# Text segment
begin
[OpenSpending-discuss] How Spending Stories Spots Errors in Spending Data

Tue Dec 6 10:31:03 UTC 2011

On Tue, Dec 6, 2011 at 9:12 PM, Friedrich Lindenberg
<friedrich.lindenberg at okfn.org> wrote:
> On Tue, Dec 6, 2011 at 11:01 AM, Alex (Maxious) Sadleir
> <maxious at gmail.com> wrote:
>> Something I have been considering in preparing Australian data for
>> OpenSpending is that it would be very interesting to have a software
>> package to rate spending items like an email spam filter detects spam.
>> The most interesting spending items to a human are often the ones with
>> the most things "wrong" with them on a data level - edited to increase
>> the value by double, recorded in a database after the money was spent,
>> a government agency or supplier dealing in large sums all of a sudden.
>
> This is really important and we've been discussing it a bit. The
> question really is: what kind of algorithms/heuristics can we use to
> detect outliers? Are these techniques one-size-fits-all, or do we need
> to select different ones for each dataset (I'm pretty sure they need
> to be different for spending and budget, but think we can generalize
> otherwise)? And: when do they get run? Are these still QA measures
> we're talking about or is it actual data-mining on the loaded data?
>
> I'd tend to see it as the latter and was actually thinking about the
> idea of analytics snippets: we could just offer the option to run
> pieces of javascript (its easy to sandbox and learn) on an entire
> dataset, emitting "matching" records into a "review bucket". We can
> then share the snippets between datasets - if someone implements a
> nice algo, this could be parameterized and re-used.
>
> What do people think?

Definitely more on the data mining side! I think there are some
algorithms/statistical techniques that any financial dataset could
benefit from like Gini coefficent/Pareto distribution/Benford's Law.
This could also serve to introduce people to a slightly more advanced
world of data science if it's presented nicely.

Javascript sounds interesting especially thinking about the things
people have managed to do with CouchDB views. The wisdom of crowds via
sharing snippets would be good too - I could spend alot of time
writing inefficient heuristics on my own ;)
end
# Objective A
Count the lines of the records that contain the string "icon", and give only that number.
The mailing-list thread and the records come from separate, unrelated sources.

# Source records
begin
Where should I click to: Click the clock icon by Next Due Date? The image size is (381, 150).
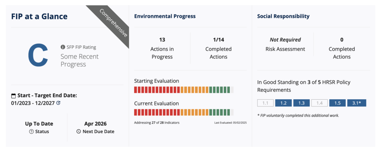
end
begin
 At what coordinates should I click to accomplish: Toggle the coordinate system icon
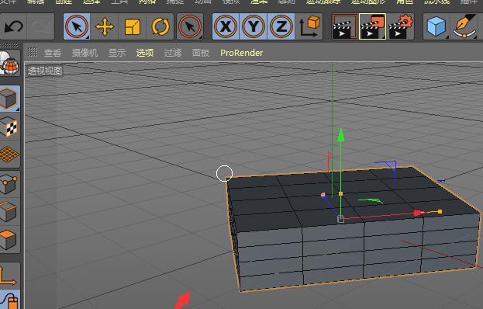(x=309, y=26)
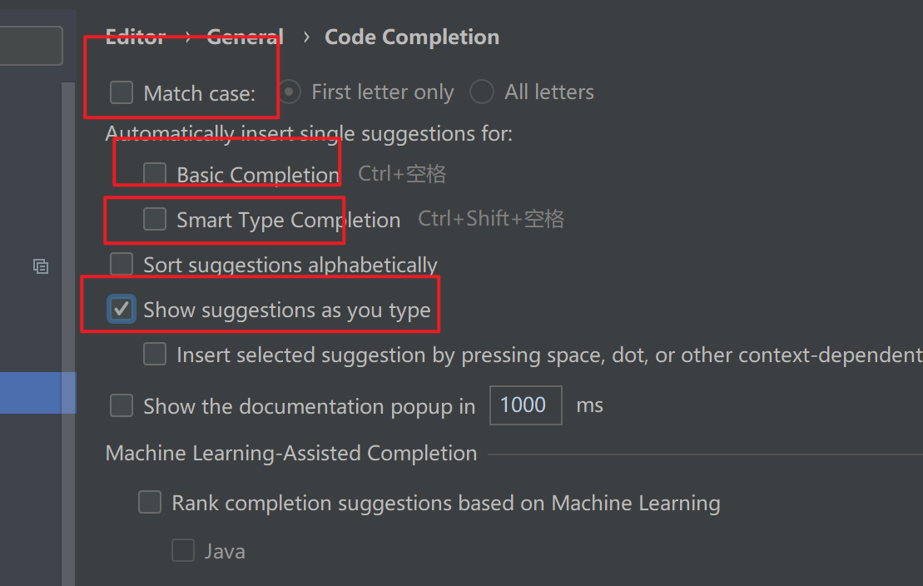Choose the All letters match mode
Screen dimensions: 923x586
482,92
end
# Objective B
From the spending-data thread, transcribe the stretch from "This could also" through "on my own ;)".

# Exercise response A
2

# Exercise response B
This could also serve to introduce people to a slightly more advanced
world of data science if it's presented nicely.

Javascript sounds interesting especially thinking about the things
people have managed to do with CouchDB views. The wisdom of crowds via
sharing snippets would be good too - I could spend alot of time
writing inefficient heuristics on my own ;)